Can you write out the following records word for word, with nothing changed?
====== DATA PROVIDED ======
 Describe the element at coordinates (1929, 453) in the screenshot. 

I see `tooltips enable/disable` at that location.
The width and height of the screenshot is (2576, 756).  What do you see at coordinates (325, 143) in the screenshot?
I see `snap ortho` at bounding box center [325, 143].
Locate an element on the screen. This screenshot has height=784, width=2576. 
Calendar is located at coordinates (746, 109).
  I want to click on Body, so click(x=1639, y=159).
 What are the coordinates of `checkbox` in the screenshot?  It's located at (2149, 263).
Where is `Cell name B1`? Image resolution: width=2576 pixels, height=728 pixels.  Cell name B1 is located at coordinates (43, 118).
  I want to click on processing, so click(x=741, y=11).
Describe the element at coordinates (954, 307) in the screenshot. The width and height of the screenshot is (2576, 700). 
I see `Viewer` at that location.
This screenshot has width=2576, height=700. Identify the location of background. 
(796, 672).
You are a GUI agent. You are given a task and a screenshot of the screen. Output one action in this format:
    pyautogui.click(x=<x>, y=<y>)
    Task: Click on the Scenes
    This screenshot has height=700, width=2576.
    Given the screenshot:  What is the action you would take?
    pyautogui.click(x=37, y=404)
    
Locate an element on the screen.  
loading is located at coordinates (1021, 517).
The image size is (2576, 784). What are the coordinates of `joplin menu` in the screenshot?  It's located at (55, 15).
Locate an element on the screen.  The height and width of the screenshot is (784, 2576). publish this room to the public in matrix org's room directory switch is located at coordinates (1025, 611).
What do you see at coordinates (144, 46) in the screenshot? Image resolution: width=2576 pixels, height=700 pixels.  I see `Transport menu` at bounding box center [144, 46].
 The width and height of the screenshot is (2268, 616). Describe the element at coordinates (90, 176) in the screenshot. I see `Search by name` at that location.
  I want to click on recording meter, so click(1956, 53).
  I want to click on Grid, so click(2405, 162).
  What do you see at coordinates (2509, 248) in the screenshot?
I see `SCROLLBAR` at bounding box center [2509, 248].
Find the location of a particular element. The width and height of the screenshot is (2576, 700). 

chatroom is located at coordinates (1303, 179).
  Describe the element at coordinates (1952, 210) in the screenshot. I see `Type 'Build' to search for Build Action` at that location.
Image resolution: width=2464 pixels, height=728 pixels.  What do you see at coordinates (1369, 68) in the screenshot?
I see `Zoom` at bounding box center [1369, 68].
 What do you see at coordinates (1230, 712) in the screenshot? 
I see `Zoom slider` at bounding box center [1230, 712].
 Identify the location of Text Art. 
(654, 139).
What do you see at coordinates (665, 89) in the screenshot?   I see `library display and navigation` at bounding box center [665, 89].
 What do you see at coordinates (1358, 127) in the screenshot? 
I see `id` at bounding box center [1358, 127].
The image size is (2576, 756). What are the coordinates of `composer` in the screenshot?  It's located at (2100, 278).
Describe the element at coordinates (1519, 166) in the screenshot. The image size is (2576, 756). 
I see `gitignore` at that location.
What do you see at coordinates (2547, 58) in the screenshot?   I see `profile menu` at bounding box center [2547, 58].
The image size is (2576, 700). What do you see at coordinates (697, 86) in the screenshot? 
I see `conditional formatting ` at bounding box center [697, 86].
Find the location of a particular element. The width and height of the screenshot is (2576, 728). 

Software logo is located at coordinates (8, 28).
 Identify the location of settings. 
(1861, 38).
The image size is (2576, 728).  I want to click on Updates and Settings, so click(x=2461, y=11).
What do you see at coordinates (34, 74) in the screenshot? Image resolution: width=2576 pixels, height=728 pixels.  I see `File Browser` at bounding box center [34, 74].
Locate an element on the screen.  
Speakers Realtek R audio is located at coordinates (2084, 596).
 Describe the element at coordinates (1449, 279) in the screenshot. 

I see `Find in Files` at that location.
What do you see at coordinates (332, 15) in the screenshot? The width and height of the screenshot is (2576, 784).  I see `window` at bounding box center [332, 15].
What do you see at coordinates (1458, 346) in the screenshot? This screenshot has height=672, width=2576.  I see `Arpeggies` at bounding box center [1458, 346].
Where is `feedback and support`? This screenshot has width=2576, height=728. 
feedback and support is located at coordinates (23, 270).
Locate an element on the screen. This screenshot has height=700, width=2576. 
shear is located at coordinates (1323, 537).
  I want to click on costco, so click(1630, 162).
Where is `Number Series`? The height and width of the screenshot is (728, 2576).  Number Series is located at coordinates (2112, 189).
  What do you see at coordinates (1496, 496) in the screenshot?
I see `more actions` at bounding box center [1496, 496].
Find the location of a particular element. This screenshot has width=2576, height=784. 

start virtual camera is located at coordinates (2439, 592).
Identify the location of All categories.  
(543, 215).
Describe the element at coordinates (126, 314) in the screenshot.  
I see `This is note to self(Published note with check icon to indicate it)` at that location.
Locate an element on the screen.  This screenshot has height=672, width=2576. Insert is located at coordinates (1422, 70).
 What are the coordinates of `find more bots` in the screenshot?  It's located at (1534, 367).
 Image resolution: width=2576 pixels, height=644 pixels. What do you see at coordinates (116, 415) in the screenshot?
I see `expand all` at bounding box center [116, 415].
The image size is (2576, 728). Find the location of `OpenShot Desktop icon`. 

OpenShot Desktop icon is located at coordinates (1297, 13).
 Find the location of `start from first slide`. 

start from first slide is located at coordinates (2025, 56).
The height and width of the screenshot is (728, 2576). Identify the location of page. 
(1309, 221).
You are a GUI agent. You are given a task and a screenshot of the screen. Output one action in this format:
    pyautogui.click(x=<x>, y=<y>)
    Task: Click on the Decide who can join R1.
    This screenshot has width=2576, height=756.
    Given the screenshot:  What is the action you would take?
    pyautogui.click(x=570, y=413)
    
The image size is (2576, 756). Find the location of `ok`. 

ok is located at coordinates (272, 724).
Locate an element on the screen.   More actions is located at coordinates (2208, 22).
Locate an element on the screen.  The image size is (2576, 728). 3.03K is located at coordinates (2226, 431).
======
FINISHED TASK:
 Describe the element at coordinates (1929, 453) in the screenshot. 

I see `tooltips enable/disable` at that location.
The width and height of the screenshot is (2576, 756).  What do you see at coordinates (325, 143) in the screenshot?
I see `snap ortho` at bounding box center [325, 143].
Locate an element on the screen. This screenshot has height=784, width=2576. 
Calendar is located at coordinates (746, 109).
  I want to click on Body, so click(x=1639, y=159).
 What are the coordinates of `checkbox` in the screenshot?  It's located at (2149, 263).
Where is `Cell name B1`? Image resolution: width=2576 pixels, height=728 pixels.  Cell name B1 is located at coordinates (43, 118).
  I want to click on processing, so click(x=741, y=11).
Describe the element at coordinates (954, 307) in the screenshot. The width and height of the screenshot is (2576, 700). 
I see `Viewer` at that location.
This screenshot has width=2576, height=700. Identify the location of background. 
(796, 672).
You are a GUI agent. You are given a task and a screenshot of the screen. Output one action in this format:
    pyautogui.click(x=<x>, y=<y>)
    Task: Click on the Scenes
    This screenshot has height=700, width=2576.
    Given the screenshot:  What is the action you would take?
    pyautogui.click(x=37, y=404)
    
Locate an element on the screen.  
loading is located at coordinates (1021, 517).
The image size is (2576, 784). What are the coordinates of `joplin menu` in the screenshot?  It's located at (55, 15).
Locate an element on the screen.  The height and width of the screenshot is (784, 2576). publish this room to the public in matrix org's room directory switch is located at coordinates (1025, 611).
What do you see at coordinates (144, 46) in the screenshot? Image resolution: width=2576 pixels, height=700 pixels.  I see `Transport menu` at bounding box center [144, 46].
 The width and height of the screenshot is (2268, 616). Describe the element at coordinates (90, 176) in the screenshot. I see `Search by name` at that location.
  I want to click on recording meter, so click(1956, 53).
  I want to click on Grid, so click(2405, 162).
  What do you see at coordinates (2509, 248) in the screenshot?
I see `SCROLLBAR` at bounding box center [2509, 248].
Find the location of a particular element. The width and height of the screenshot is (2576, 700). 

chatroom is located at coordinates (1303, 179).
  Describe the element at coordinates (1952, 210) in the screenshot. I see `Type 'Build' to search for Build Action` at that location.
Image resolution: width=2464 pixels, height=728 pixels.  What do you see at coordinates (1369, 68) in the screenshot?
I see `Zoom` at bounding box center [1369, 68].
 What do you see at coordinates (1230, 712) in the screenshot? 
I see `Zoom slider` at bounding box center [1230, 712].
 Identify the location of Text Art. 
(654, 139).
What do you see at coordinates (665, 89) in the screenshot?   I see `library display and navigation` at bounding box center [665, 89].
 What do you see at coordinates (1358, 127) in the screenshot? 
I see `id` at bounding box center [1358, 127].
The image size is (2576, 756). What are the coordinates of `composer` in the screenshot?  It's located at (2100, 278).
Describe the element at coordinates (1519, 166) in the screenshot. The image size is (2576, 756). 
I see `gitignore` at that location.
What do you see at coordinates (2547, 58) in the screenshot?   I see `profile menu` at bounding box center [2547, 58].
The image size is (2576, 700). What do you see at coordinates (697, 86) in the screenshot? 
I see `conditional formatting ` at bounding box center [697, 86].
Find the location of a particular element. The width and height of the screenshot is (2576, 728). 

Software logo is located at coordinates (8, 28).
 Identify the location of settings. 
(1861, 38).
The image size is (2576, 728).  I want to click on Updates and Settings, so click(x=2461, y=11).
What do you see at coordinates (34, 74) in the screenshot? Image resolution: width=2576 pixels, height=728 pixels.  I see `File Browser` at bounding box center [34, 74].
Locate an element on the screen.  
Speakers Realtek R audio is located at coordinates (2084, 596).
 Describe the element at coordinates (1449, 279) in the screenshot. 

I see `Find in Files` at that location.
What do you see at coordinates (332, 15) in the screenshot? The width and height of the screenshot is (2576, 784).  I see `window` at bounding box center [332, 15].
What do you see at coordinates (1458, 346) in the screenshot? This screenshot has height=672, width=2576.  I see `Arpeggies` at bounding box center [1458, 346].
Where is `feedback and support`? This screenshot has width=2576, height=728. 
feedback and support is located at coordinates (23, 270).
Locate an element on the screen. This screenshot has height=700, width=2576. 
shear is located at coordinates (1323, 537).
  I want to click on costco, so click(1630, 162).
Where is `Number Series`? The height and width of the screenshot is (728, 2576).  Number Series is located at coordinates (2112, 189).
  What do you see at coordinates (1496, 496) in the screenshot?
I see `more actions` at bounding box center [1496, 496].
Find the location of a particular element. This screenshot has width=2576, height=784. 

start virtual camera is located at coordinates (2439, 592).
Identify the location of All categories.  
(543, 215).
Describe the element at coordinates (126, 314) in the screenshot.  
I see `This is note to self(Published note with check icon to indicate it)` at that location.
Locate an element on the screen.  This screenshot has height=672, width=2576. Insert is located at coordinates (1422, 70).
 What are the coordinates of `find more bots` in the screenshot?  It's located at (1534, 367).
 Image resolution: width=2576 pixels, height=644 pixels. What do you see at coordinates (116, 415) in the screenshot?
I see `expand all` at bounding box center [116, 415].
The image size is (2576, 728). Find the location of `OpenShot Desktop icon`. 

OpenShot Desktop icon is located at coordinates (1297, 13).
 Find the location of `start from first slide`. 

start from first slide is located at coordinates (2025, 56).
The height and width of the screenshot is (728, 2576). Identify the location of page. 
(1309, 221).
You are a GUI agent. You are given a task and a screenshot of the screen. Output one action in this format:
    pyautogui.click(x=<x>, y=<y>)
    Task: Click on the Decide who can join R1.
    This screenshot has width=2576, height=756.
    Given the screenshot:  What is the action you would take?
    pyautogui.click(x=570, y=413)
    
The image size is (2576, 756). Find the location of `ok`. 

ok is located at coordinates (272, 724).
Locate an element on the screen.   More actions is located at coordinates (2208, 22).
Locate an element on the screen.  The image size is (2576, 728). 3.03K is located at coordinates (2226, 431).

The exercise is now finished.